“For he is like a refiner’s fire!”

“For he is like a refiner’s fire!” 2013-04-09T13:46:58-04:00

Friend of the blog Scott Hebert has written an article for Patheos titled “Metaphysical Annealing: Empirical Science, Suffering, and God.” Let this be the first of many theological essays that talk about local vs global optima as a way to talk about theodicy. I’ve skipped some of Scott’s background/analogy building in my choice of blockquote, because I think the terms may already be recognizable to readers of the blog, but do pop over to see the whole thing.

What is our search mechanism? Our lives. Each of our lives is an experiment to find God. Note that this immediately implies that no two searches can be the same, and that in most cases, the search space is not even the same.

Given my background, I realized that in this view of reality suffering can very well be the metaphysical equivalent of annealing: it shakes us loose from local optima and leaves us free to pursue the Global Optimum—God.

Metallurgical annealing implies the breaking down of internal barriers to change. Is this not what suffering does to us? It certainly breaks us down, and in doing so, it also breaks our grip on the idols that are the actual barriers to obtaining the God-Optimum.

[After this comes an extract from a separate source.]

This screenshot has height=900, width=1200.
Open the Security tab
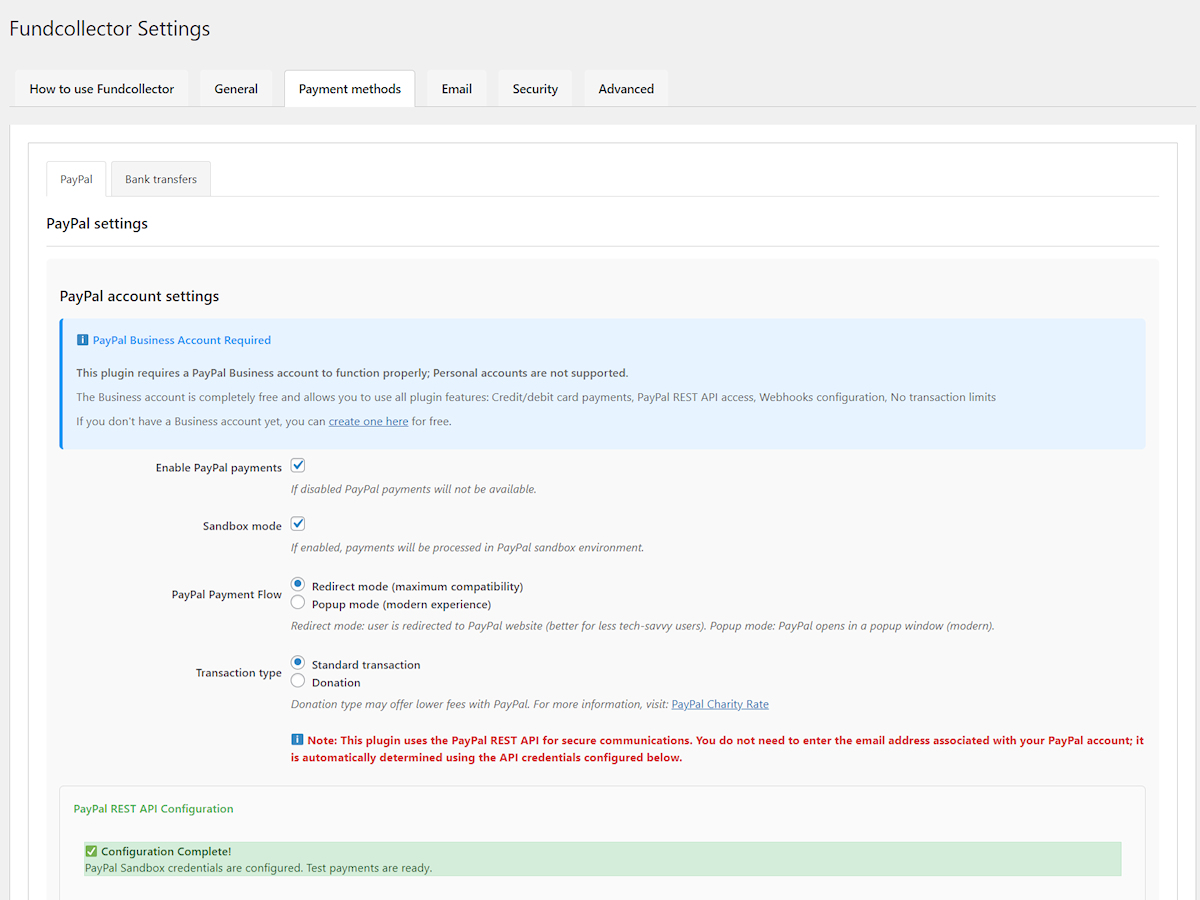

Suffering is God applying annealing to us so that we can find Him. He is the global optimum of the metaphysical search space we traverse in our lives—more difficult to find today, perhaps, than a hundred years ago (although Chesterton might disagree) because of relativism, the new and myriad idols of our distractions, and of metaphysical techniques that give false impressions; all of which fool us. They keep us stuck on local optima, thinking we have the global—the superlative of God.